There are several of these good insights in this chapter, but they are either posed as minor caveats to her over-arching argument, or kept safely on the “post-critique” side of the critique/post-critique distinction. She notes that “critique not only ‘detaches from,’ but ‘connects to’” (144), that is, is involved in the formation of networks, alliances, even that romantic sense a practitioner can have of taking part in a grand historical tradition of intellectual opposition, a conversation with “Kant, Marx, and Foucault” (135); she lists the spatial metaphors involved in the positioning of critique, “inside and outside, center and margin” (146). Echoing Latour, she makes a profoundly sensible call for a “politics of relation, not of negation” (147), without any admission of irony whatsoever, or of the idea that critique could also be more about relation than negation (despite having talked about critique-as-relation three pages earlier). It seems that there is much potential for opening-up and rearticulating or contestation of “critique” here, but that would of course be “critique of critique” – preserving something that needs to be destroyed while possibly imperiling some things which need to be preserved – [and an admission, furthermore, that critique is actually also productive rather than merely negative.] Critique is to be defined merely as negation, and that negation is to be negated. All the old attachments and chronotopes of “critique” must be smashed and replaced: I want to congratulate Felski and Latour for how well they philosophize with a hammer, but I fear they would insist, “no, no, this is not a hammer, it’s a post-hammer.

The chapter concludes with a discussion of the final aspect of critique, that it “does not tolerate rivals” (147). There is a very valid point at the heart of this, regarding the use of the suspicious attitude to shut down and/or silence alternative approaches. However, Felski herself here is intent on shutting down those critiques of critique which she refers to as “critique of critique,” (in contrast to her own, “post-critique” critique of critique). This is all dependent on her purification of the word “critique” into the corner of incessant suspicion and negativity; the “critique of critique” must always result in an intensification of suspicion: “the problem with critique, it turns out, is that it is not yet critical enough” (148: emphases original). My growing sense, from reading this and other discussions, is that that is only a part of what critiques of critique typically involve – instead, there is a contestation over the character of the gap that practices of critique establish in relation to their object; and there is also a “how much” or a “how far” question, of taking critique/suspicion further, or pulling it back. Felski, for instance, is in fact saying that “critique” is not yet critical enough, because it fails to consider the downsides of its own excessive suspicion, and should retreat back to a more productive point. This sort of recalibration or rebalancing of critique seems to be a big part of what is in fact contested over time in debates over critique, and the reason why I would include Felski, Latour, etc. as participating in such a critique of critique, pace their objections.
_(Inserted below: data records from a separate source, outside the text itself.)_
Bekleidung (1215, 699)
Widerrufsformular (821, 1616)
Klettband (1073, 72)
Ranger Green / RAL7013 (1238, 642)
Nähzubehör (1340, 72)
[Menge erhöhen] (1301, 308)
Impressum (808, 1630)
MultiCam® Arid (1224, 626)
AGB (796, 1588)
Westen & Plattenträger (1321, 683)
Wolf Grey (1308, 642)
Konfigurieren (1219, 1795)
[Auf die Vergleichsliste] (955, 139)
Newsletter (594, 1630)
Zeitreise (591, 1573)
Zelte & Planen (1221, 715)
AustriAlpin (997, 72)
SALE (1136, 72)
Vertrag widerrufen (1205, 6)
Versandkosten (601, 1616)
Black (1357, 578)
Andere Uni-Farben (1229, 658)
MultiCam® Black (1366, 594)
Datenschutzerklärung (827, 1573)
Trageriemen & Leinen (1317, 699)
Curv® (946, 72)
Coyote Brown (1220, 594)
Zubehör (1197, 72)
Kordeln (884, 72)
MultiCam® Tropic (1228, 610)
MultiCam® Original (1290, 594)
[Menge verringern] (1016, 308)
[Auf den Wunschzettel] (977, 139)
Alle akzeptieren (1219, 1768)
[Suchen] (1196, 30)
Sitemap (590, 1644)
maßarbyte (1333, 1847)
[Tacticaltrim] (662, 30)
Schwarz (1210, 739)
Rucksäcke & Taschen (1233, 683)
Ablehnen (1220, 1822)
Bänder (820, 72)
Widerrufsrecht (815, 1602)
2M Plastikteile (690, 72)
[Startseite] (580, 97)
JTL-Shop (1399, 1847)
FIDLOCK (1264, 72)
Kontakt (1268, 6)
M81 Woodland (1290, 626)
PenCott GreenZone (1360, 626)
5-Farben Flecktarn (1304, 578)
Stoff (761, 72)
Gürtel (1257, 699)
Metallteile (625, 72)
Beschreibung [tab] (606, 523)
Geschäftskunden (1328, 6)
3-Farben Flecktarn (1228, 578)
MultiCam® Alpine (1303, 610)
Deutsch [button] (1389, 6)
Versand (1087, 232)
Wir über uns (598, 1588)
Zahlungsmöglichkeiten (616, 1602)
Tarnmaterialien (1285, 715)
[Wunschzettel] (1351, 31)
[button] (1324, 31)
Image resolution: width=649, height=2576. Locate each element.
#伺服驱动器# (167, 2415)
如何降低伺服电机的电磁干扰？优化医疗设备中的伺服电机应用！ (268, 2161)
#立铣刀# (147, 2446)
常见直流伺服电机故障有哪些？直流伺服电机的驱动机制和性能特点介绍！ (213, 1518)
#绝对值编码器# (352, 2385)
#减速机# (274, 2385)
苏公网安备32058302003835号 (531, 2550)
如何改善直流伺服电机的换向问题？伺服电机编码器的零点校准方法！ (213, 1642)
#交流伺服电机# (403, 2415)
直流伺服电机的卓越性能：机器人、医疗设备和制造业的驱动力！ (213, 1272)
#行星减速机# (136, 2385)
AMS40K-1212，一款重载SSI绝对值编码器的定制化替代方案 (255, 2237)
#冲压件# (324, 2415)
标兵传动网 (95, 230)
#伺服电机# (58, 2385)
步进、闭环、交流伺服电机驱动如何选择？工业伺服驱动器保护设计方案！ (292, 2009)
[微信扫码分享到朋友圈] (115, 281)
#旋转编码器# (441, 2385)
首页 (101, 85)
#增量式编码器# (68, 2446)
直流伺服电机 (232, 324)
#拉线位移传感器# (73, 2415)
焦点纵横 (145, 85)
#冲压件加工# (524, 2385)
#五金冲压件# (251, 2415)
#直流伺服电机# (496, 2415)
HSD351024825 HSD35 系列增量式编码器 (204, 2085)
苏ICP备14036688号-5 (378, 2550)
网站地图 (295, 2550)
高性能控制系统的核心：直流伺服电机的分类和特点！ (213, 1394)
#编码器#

And there is a lot more room for nuance and productive ambiguity in this space than Felski seems to admit. And it is really this shutting down or closing off of that productive space which is disappointing about this book, and runs counter to its stated promise. In the last paragraph, Felski cites Rorty to the effect that “the best way of redirecting an established line of thought is not to take up arms against it … but to come up with inspiring alternatives and new vocabularies” (150). Why wasn’t this the starting point of this book (as it was in Jane Bennett’s Vibrant Matter) instead of the end point? Why are we reading this on page 150? In any event, Felski is not yet ready to lay down her arms, but will continue battling on for two more chapters.